The story begins with Rose McGowan, an actor, turning down an interview with Kantor after she had alleged publicly that a Hollywood producer had raped her, she however withheld his identity (Kantor and Twohey 8). Twohey and Kantor had constantly met women who declined talking to them not only out of fear or intimidation, but the possible risk of financial ruin. Gradually, the journalists realized Weinstein’s sexual harassment had been concealed by gagging clauses, accompanied by pay-offs (Peters and Besley 458). The gagging clauses were further accompanied by absurdly strict terms which prevented accusers from hearing the stories of other victims, and sharing the allegations with their family, spouses, or the media (Ence 165). Finally, as different women narrated their encounters on sexual harassment, Twohey and Kanto started realizing, it was not possible for all these women to falsify their experiences, especially because fundamental similarities in details often emerged. It is nearly impossible for numerous persons to invent similar details.
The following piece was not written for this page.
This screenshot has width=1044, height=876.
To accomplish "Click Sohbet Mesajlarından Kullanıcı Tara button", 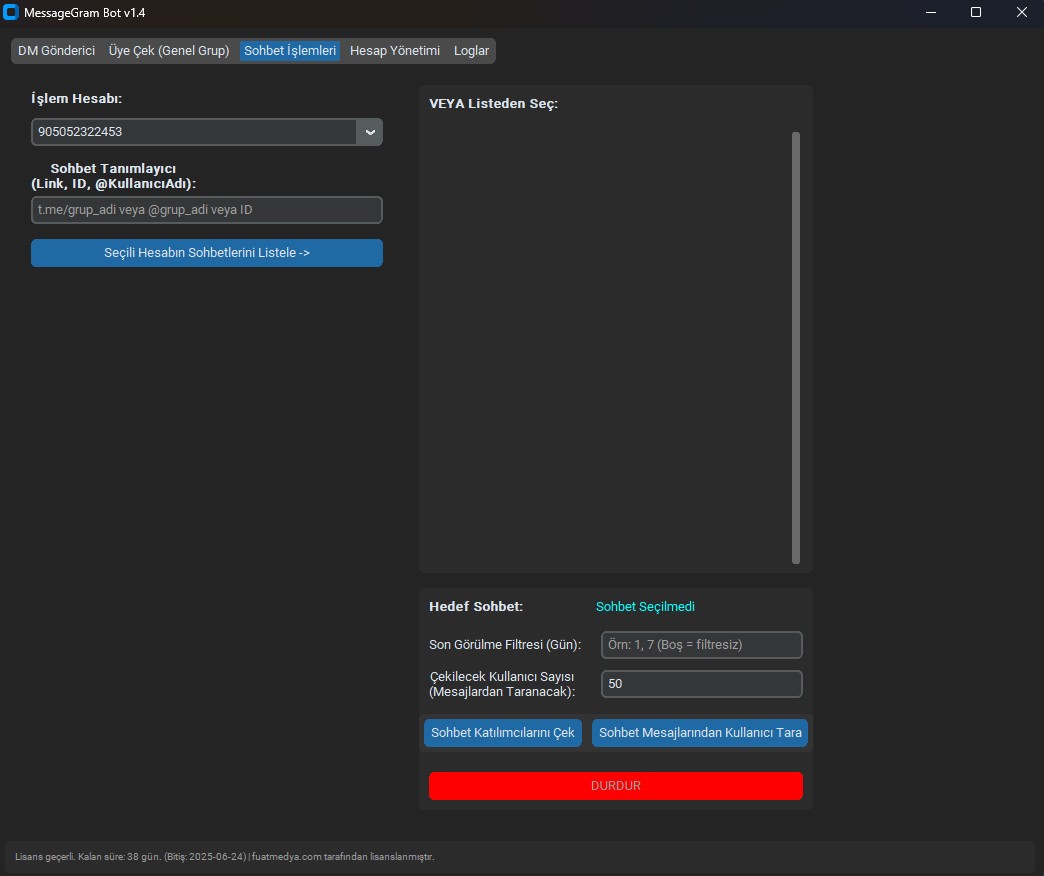I will click(x=700, y=733).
Consequently, the authors cover the Kavanaugh hearings, which illustrates the how easy it is for men in power to cover up cases of sexual harassment or assault. It revealed the shortcomings of the justice system in addressing the accusations levelled against reputable individuals. According to Kanto and Twohey, Brasey Ford turned from a victim to a casualty of the growing backlash on women who expose their perpetrators. Her encounter in seeking justice demonstrates the futility of filing charges of sexual assault against men in power. The only assistance she could get would end up being politicized, thus masking the truth despite
Towards the end of the book, Twohey and Kantor explain how they came up with the idea of gathering women who had been victims of sexual assault. Their primary intention was to find answers to the fundamental questions regarding the sequence of events that occurred after speaking up and their views regarding everything that happened (Kantor and Twohey 249). In most of the cases, it became apparent that most of them were facing different challenges when the harassments occurred. Twohey and Kantor have more than enough evidence and are convinced that Weinstein is a serial abuser, but they still need more evidence before printing the story. Eventually, Irwin Reiter, a senior executive from Weinstein’s company decided to break his silence on matter by sharing Laureen O’Connor’s memo, and disclosing about the sums of money that were disbursed to various women to Kantor (Kantor and Twohey 104). It turns out Weinstein paid off women in a bid to silence them, this ultimately became evidence for the veracity of their claims.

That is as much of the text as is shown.